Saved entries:
•••••

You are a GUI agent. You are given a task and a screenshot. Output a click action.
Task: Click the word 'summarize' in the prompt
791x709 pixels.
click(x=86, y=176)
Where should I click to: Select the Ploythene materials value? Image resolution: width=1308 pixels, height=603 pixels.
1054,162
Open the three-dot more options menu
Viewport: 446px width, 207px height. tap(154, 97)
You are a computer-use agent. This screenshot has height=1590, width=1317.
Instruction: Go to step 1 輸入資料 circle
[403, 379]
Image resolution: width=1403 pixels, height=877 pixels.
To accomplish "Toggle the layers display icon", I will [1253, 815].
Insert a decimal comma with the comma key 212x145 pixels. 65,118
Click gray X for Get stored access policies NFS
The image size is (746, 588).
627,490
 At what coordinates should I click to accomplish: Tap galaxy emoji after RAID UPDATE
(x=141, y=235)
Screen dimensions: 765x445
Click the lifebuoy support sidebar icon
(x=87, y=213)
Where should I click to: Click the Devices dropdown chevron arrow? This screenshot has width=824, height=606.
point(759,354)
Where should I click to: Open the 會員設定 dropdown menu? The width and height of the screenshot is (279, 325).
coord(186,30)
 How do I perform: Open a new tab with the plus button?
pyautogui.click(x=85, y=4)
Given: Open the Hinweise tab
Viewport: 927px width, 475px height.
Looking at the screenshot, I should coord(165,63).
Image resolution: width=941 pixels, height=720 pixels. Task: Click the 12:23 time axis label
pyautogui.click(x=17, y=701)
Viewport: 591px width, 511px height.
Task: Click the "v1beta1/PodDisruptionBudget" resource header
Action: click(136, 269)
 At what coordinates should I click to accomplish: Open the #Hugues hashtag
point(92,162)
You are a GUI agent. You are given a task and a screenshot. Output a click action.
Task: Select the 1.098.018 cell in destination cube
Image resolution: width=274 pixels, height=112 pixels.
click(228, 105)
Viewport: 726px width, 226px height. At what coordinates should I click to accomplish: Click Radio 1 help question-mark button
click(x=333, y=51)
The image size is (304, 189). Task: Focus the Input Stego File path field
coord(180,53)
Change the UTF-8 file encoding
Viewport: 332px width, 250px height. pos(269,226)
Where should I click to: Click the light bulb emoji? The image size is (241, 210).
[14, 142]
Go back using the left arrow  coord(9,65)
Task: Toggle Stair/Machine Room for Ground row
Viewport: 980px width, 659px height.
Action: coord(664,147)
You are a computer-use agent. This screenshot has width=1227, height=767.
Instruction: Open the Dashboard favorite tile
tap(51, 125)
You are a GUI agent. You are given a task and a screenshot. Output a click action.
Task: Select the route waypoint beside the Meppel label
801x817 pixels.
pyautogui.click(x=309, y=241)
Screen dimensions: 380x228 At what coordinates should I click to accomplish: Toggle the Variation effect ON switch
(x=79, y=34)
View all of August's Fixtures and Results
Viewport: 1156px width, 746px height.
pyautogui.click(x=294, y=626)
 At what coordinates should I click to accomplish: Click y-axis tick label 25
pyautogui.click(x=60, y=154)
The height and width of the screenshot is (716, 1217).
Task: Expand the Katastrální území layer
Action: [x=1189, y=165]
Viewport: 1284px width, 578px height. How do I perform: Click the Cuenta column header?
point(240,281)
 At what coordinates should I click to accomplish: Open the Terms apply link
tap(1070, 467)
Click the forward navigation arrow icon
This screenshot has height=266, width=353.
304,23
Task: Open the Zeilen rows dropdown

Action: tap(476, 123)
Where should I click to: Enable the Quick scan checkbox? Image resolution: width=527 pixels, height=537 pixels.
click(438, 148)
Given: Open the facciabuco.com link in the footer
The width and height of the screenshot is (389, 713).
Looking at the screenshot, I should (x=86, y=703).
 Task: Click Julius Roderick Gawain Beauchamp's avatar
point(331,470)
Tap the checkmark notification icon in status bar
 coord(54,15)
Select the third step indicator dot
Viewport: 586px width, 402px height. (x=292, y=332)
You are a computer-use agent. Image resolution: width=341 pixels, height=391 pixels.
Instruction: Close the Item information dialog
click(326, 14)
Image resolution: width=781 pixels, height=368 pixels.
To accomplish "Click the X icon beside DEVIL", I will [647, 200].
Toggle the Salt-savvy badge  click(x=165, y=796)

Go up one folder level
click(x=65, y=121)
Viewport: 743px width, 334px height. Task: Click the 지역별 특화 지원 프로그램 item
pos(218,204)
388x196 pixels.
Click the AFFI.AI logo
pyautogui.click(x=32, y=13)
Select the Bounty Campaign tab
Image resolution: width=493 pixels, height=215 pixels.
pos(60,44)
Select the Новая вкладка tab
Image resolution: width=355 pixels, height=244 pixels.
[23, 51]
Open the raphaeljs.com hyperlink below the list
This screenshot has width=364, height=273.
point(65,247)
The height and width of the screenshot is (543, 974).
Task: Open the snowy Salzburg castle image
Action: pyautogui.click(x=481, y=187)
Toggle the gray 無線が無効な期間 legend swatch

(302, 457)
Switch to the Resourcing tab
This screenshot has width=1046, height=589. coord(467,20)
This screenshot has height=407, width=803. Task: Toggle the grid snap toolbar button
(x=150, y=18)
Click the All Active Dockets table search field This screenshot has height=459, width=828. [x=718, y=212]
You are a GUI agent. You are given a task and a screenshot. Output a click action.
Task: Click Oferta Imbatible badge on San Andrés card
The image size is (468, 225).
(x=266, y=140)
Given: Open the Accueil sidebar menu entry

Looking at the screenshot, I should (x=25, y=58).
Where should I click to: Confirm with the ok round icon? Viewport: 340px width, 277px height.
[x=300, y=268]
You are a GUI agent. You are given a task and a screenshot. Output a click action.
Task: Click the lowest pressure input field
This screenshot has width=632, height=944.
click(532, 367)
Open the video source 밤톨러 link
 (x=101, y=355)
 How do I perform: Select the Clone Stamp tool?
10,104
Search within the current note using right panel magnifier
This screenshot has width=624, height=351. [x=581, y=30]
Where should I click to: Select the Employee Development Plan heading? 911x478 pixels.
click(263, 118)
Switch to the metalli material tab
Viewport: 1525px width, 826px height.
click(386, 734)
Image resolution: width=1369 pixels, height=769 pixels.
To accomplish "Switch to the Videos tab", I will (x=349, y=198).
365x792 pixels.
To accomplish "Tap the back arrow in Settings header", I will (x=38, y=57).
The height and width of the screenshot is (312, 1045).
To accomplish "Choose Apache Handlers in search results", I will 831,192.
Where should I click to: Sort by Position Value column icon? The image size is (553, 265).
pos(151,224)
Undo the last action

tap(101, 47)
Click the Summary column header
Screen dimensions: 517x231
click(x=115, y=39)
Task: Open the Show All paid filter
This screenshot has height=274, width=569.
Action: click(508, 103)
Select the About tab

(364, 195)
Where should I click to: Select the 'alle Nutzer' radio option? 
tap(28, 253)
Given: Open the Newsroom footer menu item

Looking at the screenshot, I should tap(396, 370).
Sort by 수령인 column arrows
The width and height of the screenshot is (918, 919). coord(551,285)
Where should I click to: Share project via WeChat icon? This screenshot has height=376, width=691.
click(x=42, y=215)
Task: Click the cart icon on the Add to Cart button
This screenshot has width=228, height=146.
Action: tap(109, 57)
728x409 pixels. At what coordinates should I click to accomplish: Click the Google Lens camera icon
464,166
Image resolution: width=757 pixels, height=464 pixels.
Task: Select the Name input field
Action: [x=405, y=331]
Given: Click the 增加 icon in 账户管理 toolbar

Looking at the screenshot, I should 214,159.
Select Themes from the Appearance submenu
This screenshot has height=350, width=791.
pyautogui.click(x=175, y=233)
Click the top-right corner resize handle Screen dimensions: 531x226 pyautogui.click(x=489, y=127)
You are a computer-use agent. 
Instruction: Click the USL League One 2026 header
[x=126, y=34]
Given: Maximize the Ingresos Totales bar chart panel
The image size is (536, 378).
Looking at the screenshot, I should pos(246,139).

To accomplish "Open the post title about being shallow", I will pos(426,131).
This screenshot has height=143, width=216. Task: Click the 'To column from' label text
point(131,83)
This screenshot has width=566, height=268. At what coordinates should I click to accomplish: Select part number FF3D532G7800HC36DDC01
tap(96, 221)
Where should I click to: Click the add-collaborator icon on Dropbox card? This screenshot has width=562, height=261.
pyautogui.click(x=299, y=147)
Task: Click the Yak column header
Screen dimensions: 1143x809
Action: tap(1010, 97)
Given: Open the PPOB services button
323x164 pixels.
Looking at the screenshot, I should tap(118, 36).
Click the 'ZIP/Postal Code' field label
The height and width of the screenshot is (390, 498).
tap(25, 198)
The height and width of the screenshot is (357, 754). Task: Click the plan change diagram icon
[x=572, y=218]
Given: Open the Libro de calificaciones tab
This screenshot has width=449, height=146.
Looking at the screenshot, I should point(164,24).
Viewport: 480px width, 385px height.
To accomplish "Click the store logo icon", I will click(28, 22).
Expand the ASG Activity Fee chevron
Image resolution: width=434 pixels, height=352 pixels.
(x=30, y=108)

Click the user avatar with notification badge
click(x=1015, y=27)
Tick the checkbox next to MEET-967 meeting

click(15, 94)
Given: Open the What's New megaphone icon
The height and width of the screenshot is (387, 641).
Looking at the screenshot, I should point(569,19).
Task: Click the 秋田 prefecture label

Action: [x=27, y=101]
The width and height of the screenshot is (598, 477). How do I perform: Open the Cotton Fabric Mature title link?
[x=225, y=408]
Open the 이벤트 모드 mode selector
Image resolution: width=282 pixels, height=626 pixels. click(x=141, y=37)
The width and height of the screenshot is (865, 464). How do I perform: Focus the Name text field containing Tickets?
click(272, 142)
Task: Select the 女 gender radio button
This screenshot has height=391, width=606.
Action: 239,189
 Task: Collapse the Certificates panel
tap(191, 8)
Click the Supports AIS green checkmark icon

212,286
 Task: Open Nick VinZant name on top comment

•••••

Instructions to follow
Using the records above, set down exactly the lines from the one with "Screen dimensions: 1143x809" through the one with "Viewport: 480px width, 385px height.", inclusive, and nothing more.

Answer section
Screen dimensions: 1143x809
Action: tap(1010, 97)
Given: Open the PPOB services button
323x164 pixels.
Looking at the screenshot, I should tap(118, 36).
Click the 'ZIP/Postal Code' field label
The height and width of the screenshot is (390, 498).
tap(25, 198)
The height and width of the screenshot is (357, 754). Task: Click the plan change diagram icon
[x=572, y=218]
Given: Open the Libro de calificaciones tab
This screenshot has width=449, height=146.
Looking at the screenshot, I should point(164,24).
Viewport: 480px width, 385px height.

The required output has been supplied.